■ **ASSIGNMENT**: Return the data below exactly, stopping after the line with "Click Zoom Extents".

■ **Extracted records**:
☆ ☆ ☆ ☆ ☆ ☆ ☆

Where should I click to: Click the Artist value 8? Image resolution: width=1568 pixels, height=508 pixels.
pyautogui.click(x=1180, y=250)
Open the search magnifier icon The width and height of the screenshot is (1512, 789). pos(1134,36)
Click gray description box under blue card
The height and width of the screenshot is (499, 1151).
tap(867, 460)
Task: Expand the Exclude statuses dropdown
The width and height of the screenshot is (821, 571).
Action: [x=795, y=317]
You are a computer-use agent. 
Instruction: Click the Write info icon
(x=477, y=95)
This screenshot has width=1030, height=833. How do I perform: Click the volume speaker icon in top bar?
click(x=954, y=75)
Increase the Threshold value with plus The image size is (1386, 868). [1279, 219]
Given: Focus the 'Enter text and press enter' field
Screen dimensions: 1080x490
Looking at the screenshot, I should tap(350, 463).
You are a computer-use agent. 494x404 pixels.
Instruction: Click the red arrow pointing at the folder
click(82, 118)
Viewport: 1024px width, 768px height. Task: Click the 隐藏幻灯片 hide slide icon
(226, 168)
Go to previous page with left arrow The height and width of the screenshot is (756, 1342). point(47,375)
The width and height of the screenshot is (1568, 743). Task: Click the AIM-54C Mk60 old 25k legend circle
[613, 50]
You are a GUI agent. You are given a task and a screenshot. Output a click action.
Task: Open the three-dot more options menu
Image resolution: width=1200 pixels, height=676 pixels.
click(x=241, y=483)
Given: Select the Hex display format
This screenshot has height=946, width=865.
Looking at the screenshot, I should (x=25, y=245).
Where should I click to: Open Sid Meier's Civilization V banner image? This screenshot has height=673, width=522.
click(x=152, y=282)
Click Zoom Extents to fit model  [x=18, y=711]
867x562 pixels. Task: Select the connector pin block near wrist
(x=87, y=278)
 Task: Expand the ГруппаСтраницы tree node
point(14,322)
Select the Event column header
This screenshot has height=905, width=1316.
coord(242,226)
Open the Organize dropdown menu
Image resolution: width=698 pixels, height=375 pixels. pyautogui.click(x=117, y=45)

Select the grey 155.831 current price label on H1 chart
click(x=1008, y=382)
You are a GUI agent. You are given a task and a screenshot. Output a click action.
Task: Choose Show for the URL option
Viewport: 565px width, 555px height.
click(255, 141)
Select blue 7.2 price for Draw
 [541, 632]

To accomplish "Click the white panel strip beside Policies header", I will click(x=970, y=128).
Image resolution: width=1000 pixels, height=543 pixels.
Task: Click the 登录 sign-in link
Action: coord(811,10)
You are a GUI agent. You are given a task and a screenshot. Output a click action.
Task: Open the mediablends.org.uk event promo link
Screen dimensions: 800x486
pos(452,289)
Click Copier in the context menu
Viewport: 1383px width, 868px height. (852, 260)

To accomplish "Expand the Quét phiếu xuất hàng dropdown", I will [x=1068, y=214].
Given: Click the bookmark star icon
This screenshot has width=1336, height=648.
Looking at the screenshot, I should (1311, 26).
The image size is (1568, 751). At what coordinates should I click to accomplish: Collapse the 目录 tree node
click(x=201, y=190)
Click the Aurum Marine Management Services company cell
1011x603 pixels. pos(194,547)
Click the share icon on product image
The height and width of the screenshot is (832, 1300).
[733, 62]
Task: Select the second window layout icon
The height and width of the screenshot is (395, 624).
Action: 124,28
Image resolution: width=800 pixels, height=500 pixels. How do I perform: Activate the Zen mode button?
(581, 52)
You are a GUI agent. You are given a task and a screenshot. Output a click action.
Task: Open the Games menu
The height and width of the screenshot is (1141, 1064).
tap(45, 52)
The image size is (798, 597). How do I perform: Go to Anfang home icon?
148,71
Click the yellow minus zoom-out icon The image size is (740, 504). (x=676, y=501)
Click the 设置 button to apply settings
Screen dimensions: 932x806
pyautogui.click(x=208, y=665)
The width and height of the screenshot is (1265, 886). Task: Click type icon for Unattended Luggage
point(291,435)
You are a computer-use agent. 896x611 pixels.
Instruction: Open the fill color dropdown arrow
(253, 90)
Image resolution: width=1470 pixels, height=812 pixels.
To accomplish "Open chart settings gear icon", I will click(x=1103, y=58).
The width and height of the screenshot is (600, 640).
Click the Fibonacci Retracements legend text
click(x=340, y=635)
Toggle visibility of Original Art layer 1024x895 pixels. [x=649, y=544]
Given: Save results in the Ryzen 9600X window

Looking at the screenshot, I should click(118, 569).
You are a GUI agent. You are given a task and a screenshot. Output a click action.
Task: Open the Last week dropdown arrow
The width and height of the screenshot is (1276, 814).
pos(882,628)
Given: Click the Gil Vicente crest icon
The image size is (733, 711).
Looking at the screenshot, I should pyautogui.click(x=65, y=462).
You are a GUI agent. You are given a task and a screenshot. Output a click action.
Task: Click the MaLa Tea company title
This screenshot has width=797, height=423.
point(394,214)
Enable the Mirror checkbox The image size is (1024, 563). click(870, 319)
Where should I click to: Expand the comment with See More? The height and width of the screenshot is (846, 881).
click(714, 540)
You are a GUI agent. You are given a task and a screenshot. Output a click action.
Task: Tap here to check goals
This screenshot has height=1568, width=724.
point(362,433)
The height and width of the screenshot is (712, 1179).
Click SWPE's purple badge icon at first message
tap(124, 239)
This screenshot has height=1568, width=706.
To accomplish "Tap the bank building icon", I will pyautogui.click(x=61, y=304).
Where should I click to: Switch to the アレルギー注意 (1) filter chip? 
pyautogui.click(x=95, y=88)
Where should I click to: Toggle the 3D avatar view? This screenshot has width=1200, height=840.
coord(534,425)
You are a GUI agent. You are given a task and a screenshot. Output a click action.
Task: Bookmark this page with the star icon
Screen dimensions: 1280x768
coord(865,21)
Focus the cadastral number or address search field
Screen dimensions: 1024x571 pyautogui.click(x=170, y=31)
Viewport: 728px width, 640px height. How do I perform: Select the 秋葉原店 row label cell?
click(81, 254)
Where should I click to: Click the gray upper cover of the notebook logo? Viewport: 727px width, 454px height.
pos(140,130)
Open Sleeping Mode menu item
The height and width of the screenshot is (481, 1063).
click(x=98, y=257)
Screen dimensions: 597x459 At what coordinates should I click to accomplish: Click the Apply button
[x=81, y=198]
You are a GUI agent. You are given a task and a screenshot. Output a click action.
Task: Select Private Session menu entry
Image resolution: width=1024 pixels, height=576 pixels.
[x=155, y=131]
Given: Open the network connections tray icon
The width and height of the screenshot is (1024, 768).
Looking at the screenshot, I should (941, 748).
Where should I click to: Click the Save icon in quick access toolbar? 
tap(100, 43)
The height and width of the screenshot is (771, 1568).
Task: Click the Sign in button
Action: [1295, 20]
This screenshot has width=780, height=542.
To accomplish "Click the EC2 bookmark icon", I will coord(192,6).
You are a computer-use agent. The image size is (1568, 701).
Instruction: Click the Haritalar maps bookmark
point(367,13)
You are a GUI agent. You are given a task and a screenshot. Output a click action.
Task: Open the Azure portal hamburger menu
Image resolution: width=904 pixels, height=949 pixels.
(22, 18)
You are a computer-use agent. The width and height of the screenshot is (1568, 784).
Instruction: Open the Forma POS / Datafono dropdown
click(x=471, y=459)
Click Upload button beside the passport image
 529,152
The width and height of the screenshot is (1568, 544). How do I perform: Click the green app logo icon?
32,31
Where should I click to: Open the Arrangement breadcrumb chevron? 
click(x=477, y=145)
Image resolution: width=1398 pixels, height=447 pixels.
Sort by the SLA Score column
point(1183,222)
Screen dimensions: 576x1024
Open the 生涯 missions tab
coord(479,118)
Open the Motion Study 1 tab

☆ ☆ ☆ ☆ ☆ ☆ ☆

■ **FINISHED TASK**:
Where should I click to: Click the Artist value 8? Image resolution: width=1568 pixels, height=508 pixels.
pyautogui.click(x=1180, y=250)
Open the search magnifier icon The width and height of the screenshot is (1512, 789). pos(1134,36)
Click gray description box under blue card
The height and width of the screenshot is (499, 1151).
tap(867, 460)
Task: Expand the Exclude statuses dropdown
The width and height of the screenshot is (821, 571).
Action: [x=795, y=317]
You are a computer-use agent. 
Instruction: Click the Write info icon
(x=477, y=95)
This screenshot has width=1030, height=833. How do I perform: Click the volume speaker icon in top bar?
click(x=954, y=75)
Increase the Threshold value with plus The image size is (1386, 868). [1279, 219]
Given: Focus the 'Enter text and press enter' field
Screen dimensions: 1080x490
Looking at the screenshot, I should tap(350, 463).
You are a computer-use agent. 494x404 pixels.
Instruction: Click the red arrow pointing at the folder
click(82, 118)
Viewport: 1024px width, 768px height. Task: Click the 隐藏幻灯片 hide slide icon
(226, 168)
Go to previous page with left arrow The height and width of the screenshot is (756, 1342). point(47,375)
The width and height of the screenshot is (1568, 743). Task: Click the AIM-54C Mk60 old 25k legend circle
[613, 50]
You are a GUI agent. You are given a task and a screenshot. Output a click action.
Task: Open the three-dot more options menu
Image resolution: width=1200 pixels, height=676 pixels.
click(x=241, y=483)
Given: Select the Hex display format
This screenshot has height=946, width=865.
Looking at the screenshot, I should (x=25, y=245).
Where should I click to: Open Sid Meier's Civilization V banner image? This screenshot has height=673, width=522.
click(x=152, y=282)
Click Zoom Extents to fit model  [x=18, y=711]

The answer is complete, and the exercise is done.